Records to use.
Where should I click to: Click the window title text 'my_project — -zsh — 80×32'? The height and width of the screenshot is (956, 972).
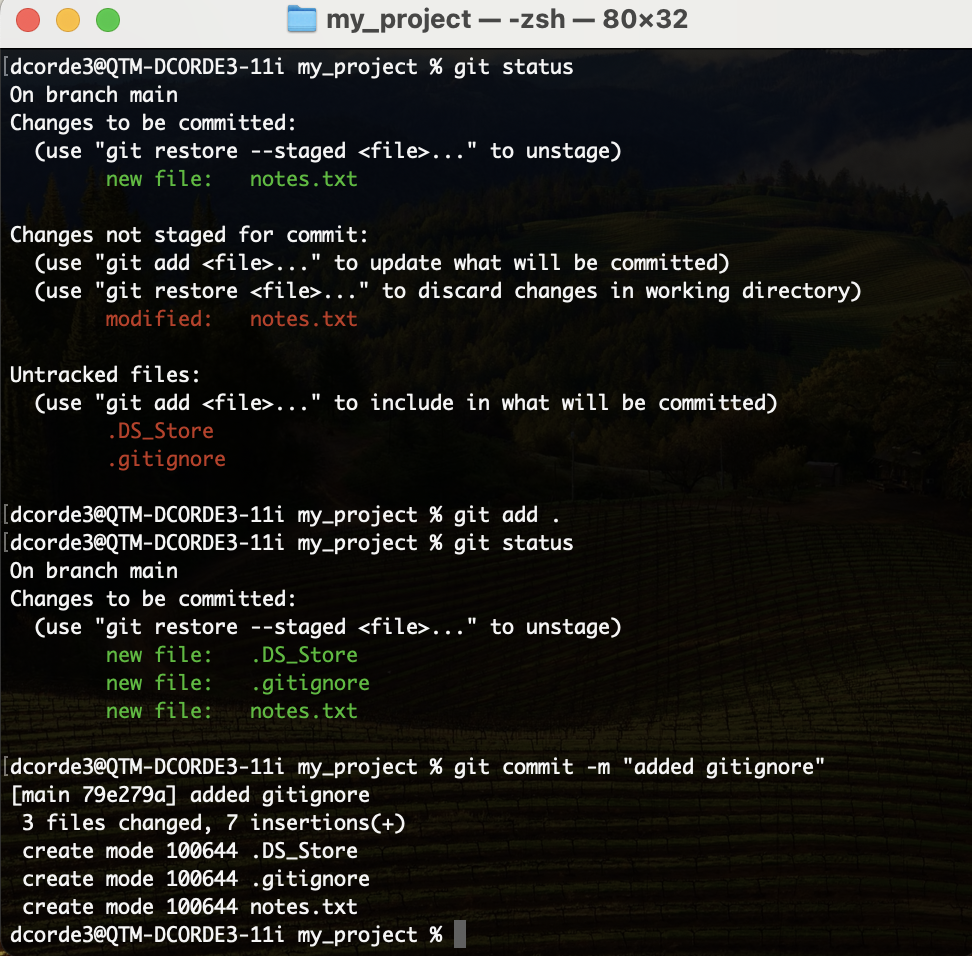[x=506, y=19]
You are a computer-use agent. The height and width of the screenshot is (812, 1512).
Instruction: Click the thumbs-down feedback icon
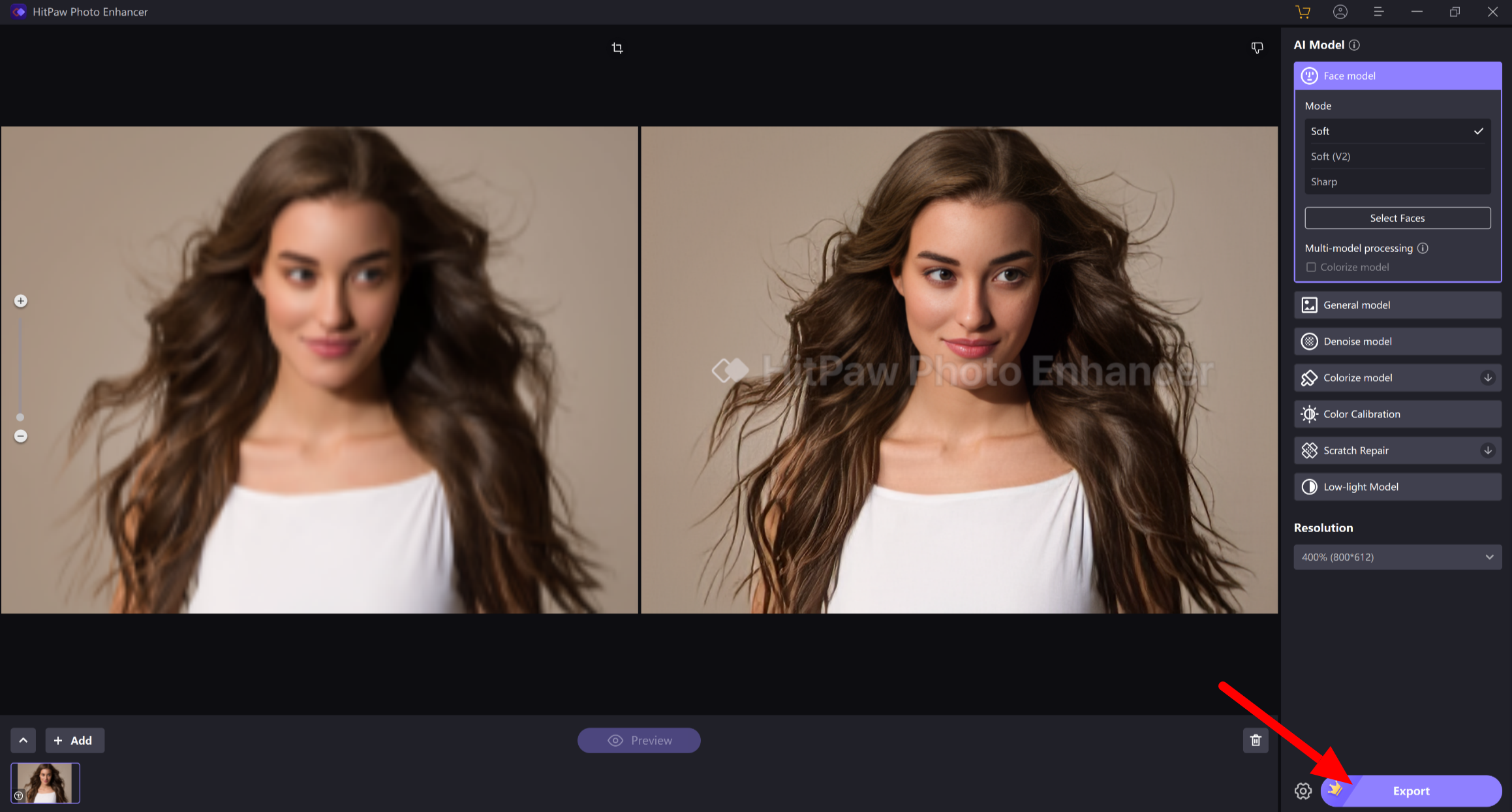[1257, 48]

Your goal. Output the rows above verbatim, leaving out the pictures.

Answer to this problem.
Where should I click to: Click the window title text 'my_project — -zsh — 80×32'? The height and width of the screenshot is (956, 972).
[x=506, y=19]
You are a computer-use agent. The height and width of the screenshot is (812, 1512).
Instruction: Click the thumbs-down feedback icon
[1257, 48]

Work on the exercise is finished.